Severance Pay Examples Table
|Type of Company||Situation & Employee Type||Amount of Severance|
|Startup Software Company||Performance and communications issues with a salaried Permit Manager||2 weeks pay|
|Startup Monthly Product Company||Performance issues and took vacations without asking; founding company member||4 weeks pay and common stock shares|
|Established Marketing Firm||Long time employee’s role had become obsolete||1 month of pay for each year of service (totaled 1 full year of severance pay)|
|VP Marketing at Lead Generation Company||Performance issues and lack of dedication to the role||2 months of pay and benefits for 2 more months|
|Small IT Support Firm||Performance issues and lack of dedication to the role||8 weeks paid exit plan plus 2 weeks severance pay|
Some things you’ll want to think about when determining the amount of severance pay:
- How long the employee has been with your company
- Whether the employee is being fired for cause or performance or for something else
- The competitiveness of the industry and role and how long it might take the employee to find substitute employment
What Needs to be Included in a Severance Agreement?
Aside from the legal jargon that you can see dominates our severance agreement, you will want to make sure that you have some key components in your severance agreement, and we list them below.
Use official company letterhead & the employee’s full legal name
This is a legal document and should reflect as such by being put on formal letterhead and having formal names, addresses, and the full company name.
Provide the details of severance pay
You will want to make sure that the amount of severance pay and how you calculated it is clear in the severance agreement.
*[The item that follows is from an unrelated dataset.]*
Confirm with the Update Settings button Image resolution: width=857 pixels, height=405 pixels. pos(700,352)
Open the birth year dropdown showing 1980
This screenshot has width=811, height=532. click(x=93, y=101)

If you have a company policy on severance pay that is in your employee handbook, you might also want to include that policy here if your severance reflects that policy (as well as the date the employee signed the handbook).
Release of legal claims
As long as you do not have an employment contract with your employee, then you can include a release of claims or a covenant not to sue in your termination agreement. This means that by signing the agreement and in exchange for the severance pay, the employee agrees not to sue you or make legal claims against you in connection with his employment or termination. For example, you could prohibit claims of unlawful termination or employment discrimination.
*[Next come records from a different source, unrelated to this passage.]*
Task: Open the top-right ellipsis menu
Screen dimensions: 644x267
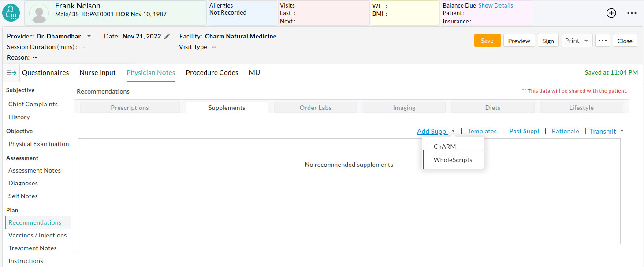Action: (632, 13)
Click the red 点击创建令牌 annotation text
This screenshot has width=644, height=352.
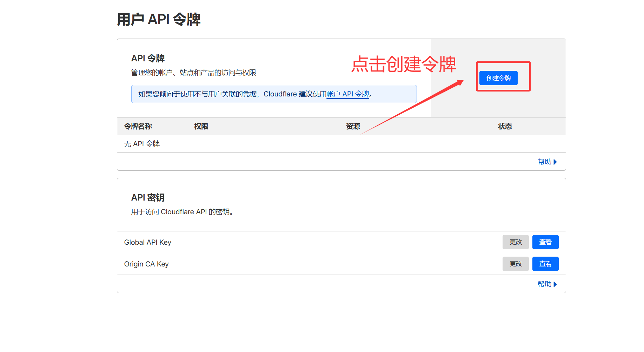[x=404, y=64]

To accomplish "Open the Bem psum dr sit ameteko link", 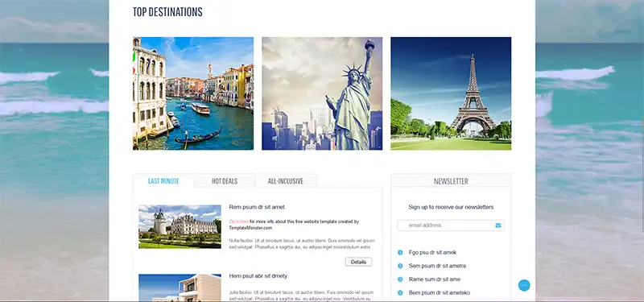I will pyautogui.click(x=440, y=292).
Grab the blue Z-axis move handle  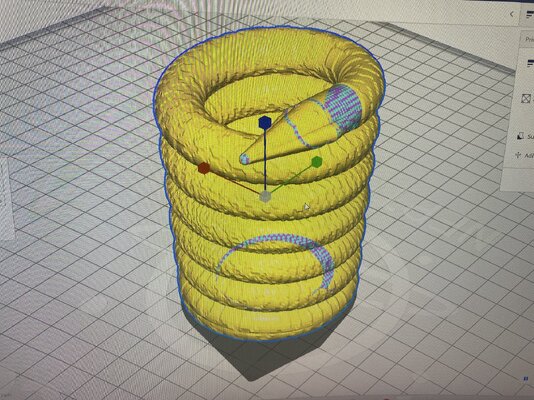coord(264,123)
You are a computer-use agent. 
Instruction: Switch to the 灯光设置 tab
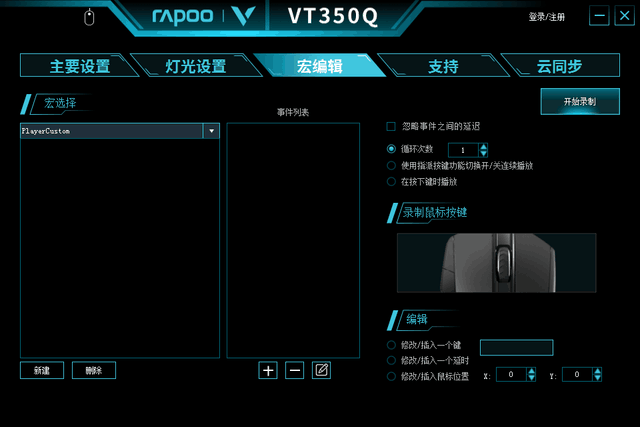point(196,66)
Even if there is no reason to think the employee will sue you, this release of claims is standard in severance agreements.
Return of company property
You will also want to include a return of property section where you list out what the employee has that belongs to the company and by when and how it should be returned. For example, many people ask if the company will pay for the shipping of company items back to the office. If you are not prepared to pay for that or if you want them returned a different way, you will want to include that in this section.
Provide a deadline to sign the severance agreement
You want to make sure the employee knows when they have until to sign the agreement and, if they are age 40 or over, that will be 21 days from date of termination (and they also get 7 more days to change their mind after signing).
If the employee is 39 or younger, usually 5-10 days is plenty for someone to consider the severance agreement and sign.
This age distinction is because of the Age Discrimination in Employment Act (ADEA) that protects employees who are age 40 or older, and provides especially specific parameters to protect them around terminations. You can read more here.
The Bottom Line
A severance agreement is absolutely necessary if you are going to provide a terminated employee severance pay. The agreement serves to protect you and your business from legal issues with a soon-to-be former employee. We also advise you to consult your attorney on all matters regarding severance pay and termination of an employee to be thorough.